PAGE TEXT —
=== Begin Enclosure ===

St. Francis’ EAP is a robust program, providing services for all employee-related problems from substance abuse to getting along with others—serving hospital employees and their spouses and dependents, as well as area schools, banks and small business and industry clients. “The root of the problem almost always involves some personal issues that hamper employees’ productivity,” she says.

Another trend Bullock is hearing about is people borrowing from their retirement plans to pay for medical expenses because they are “tapped out.” She hopes the new health care reform will allow for more comprehensive coverage so people won’t feel the “pinch” like they do now.

Sue Heaton, director of the employee assistance program for Methodist Hospital, says anxiety runs high even in organizations or departments that haven’t been impacted by layoffs. “They just wonder how long before it’s going to touch them,” she says. Methodist provides substance abuse, chemical dependency and mental health services to its own employees as well as those who work for U.S. Steel, the City of Gary, Portage and other smaller businesses and municipalities in Northwest Indiana.

Providing financial information, which many EAPs now do, is just part of the picture, however. “Emotionally, we believe that we are our credit scores,” Heaton says. “When our credit scores go down or we feel we can’t meet our financial responsibilities, that brings us down. We have started to understand that people don’t just need financial counseling, they need the emotional support to go with it. We have been working with individual or couples counseling to prepare them and getting them in the right frame of mind so they can be successful when they go to Consumer Credit, and understand that it is not going to be a quick turnaround.”

Job insecurity and financial stress have led to an increase in requests for marital counseling and the need for conflict resolution in the workplace. “With the changes in the different organizations that we provide services for, we’ve begun doing ‘debriefings’ to give them the opportunity to voice and process what they’re going through,” Heaton says.

=== End Enclosure ===

PROBLEMS AND TASKS —
#1 In the passage on employee assistance programs, what position does Sue Heaton hold?
#2 From the passage on employee assistance programs, reproduce the part that begins with the words containing "Another trend Bullock" and ends with "they do now.".
#3 According to the passage on employee assistance programs, why do people need emotional support in addition to financial counseling?

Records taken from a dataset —
=== Begin Enclosure ===

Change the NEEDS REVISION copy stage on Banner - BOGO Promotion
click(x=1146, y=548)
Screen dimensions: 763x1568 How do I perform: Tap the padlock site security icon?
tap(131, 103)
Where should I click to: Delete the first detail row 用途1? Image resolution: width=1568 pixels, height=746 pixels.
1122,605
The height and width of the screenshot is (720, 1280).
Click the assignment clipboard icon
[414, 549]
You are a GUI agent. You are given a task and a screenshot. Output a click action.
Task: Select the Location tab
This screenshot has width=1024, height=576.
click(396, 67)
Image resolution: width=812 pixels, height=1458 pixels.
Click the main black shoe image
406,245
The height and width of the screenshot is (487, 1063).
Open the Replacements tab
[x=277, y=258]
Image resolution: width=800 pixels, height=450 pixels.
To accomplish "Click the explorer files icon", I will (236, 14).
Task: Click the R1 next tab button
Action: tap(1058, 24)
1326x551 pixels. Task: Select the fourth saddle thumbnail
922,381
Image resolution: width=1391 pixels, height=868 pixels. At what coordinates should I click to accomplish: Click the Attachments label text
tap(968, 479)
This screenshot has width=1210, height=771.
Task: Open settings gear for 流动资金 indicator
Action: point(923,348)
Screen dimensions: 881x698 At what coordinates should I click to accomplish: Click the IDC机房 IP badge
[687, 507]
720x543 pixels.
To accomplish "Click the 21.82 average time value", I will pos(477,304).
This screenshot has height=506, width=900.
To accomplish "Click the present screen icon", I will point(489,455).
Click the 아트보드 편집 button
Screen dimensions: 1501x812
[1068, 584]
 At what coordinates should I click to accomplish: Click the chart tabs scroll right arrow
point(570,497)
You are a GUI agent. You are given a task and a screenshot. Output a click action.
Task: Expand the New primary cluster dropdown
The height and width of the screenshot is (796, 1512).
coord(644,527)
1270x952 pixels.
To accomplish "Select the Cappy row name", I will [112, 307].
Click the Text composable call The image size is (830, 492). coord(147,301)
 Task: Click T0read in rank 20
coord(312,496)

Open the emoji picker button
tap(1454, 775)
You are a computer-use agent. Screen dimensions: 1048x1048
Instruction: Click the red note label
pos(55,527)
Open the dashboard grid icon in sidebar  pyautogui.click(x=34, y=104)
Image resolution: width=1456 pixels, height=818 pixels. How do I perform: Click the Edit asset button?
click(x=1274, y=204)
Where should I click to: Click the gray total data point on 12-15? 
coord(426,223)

=== End Enclosure ===

SOLVED PROBLEMS —
#1 She is director of the employee assistance program for Methodist Hospital.

#2
Another trend Bullock is hearing about is people borrowing from their retirement plans to pay for medical expenses because they are “tapped out.” She hopes the new health care reform will allow for more comprehensive coverage so people won’t feel the “pinch” like they do now.

#3 Heaton says that emotionally we believe we are our credit scores. When those scores drop or we feel unable to meet our financial responsibilities, it brings us down. Counseling helps people get into the right frame of mind so they can succeed when they go to Consumer Credit.